2. Because Clinton is too formidable and popular a political figure to attack with pathetic conspiracy theories, Rice is the surrogate victim. (If fake conspiracies didn't doom Clinton during the trumped-up Whitewater scandal, they wouldn't work now. McCain knows this.)
3. It's convenient that Rice is President Obama's pick to succeed Clinton. By attacking Rice, the moral midgets are really attacking Obama, who is relatively impervious to assault these days because of his recent re-election victory. Attempting to hurt a weaker target in order to vicariously injure a more powerful one is a pretty good definition of cowardice. It's also an example of what the Nixon White House called "ratfucking."
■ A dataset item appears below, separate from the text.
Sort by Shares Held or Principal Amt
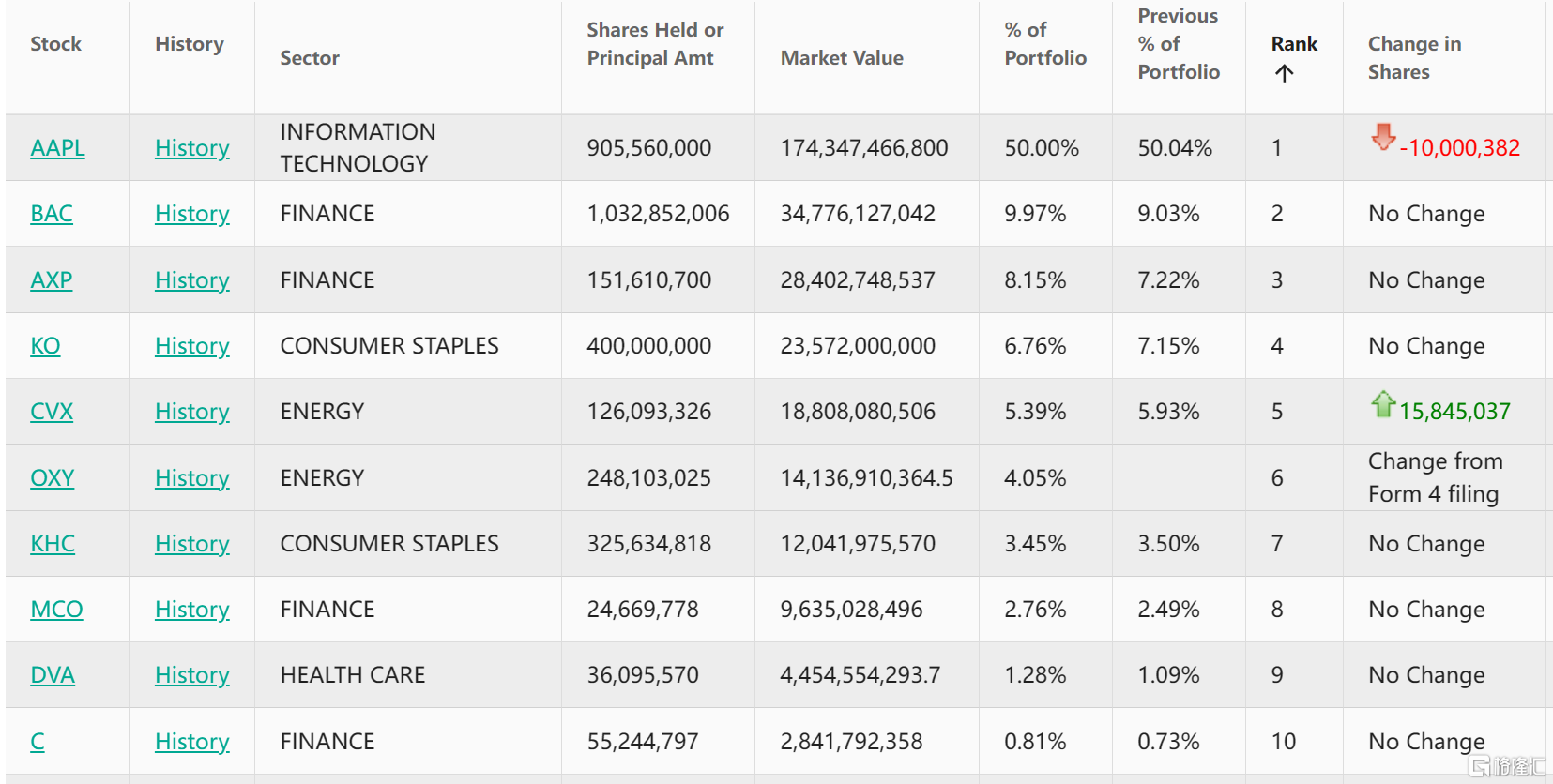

4. There is a reasonable chance that the Senate Benghazi hearings will find a degree of error or unpreparedness leading up to the attack. That is what boy toy and former CIA director David Petraeus was testifying about the episode when the Phoenix went to press. The fact that congressional Republicans cut requests for State Department security funds will likely also come into play.
5. Four people died in the Benghazi attack, and that tragic fact can not be undone. Nearly five thousand American service members died in Iraq, along with upwards of 100,000 Iraqi civilians. All died because public officials like McCain and Graham bought the lies of George W. Bush and Dick Cheney about Saddam Hussein having weapons of mass destruction and building an atomic bomb. Why haven't McCain and Graham investigated this?
Your witness, America. Gobble, gobble.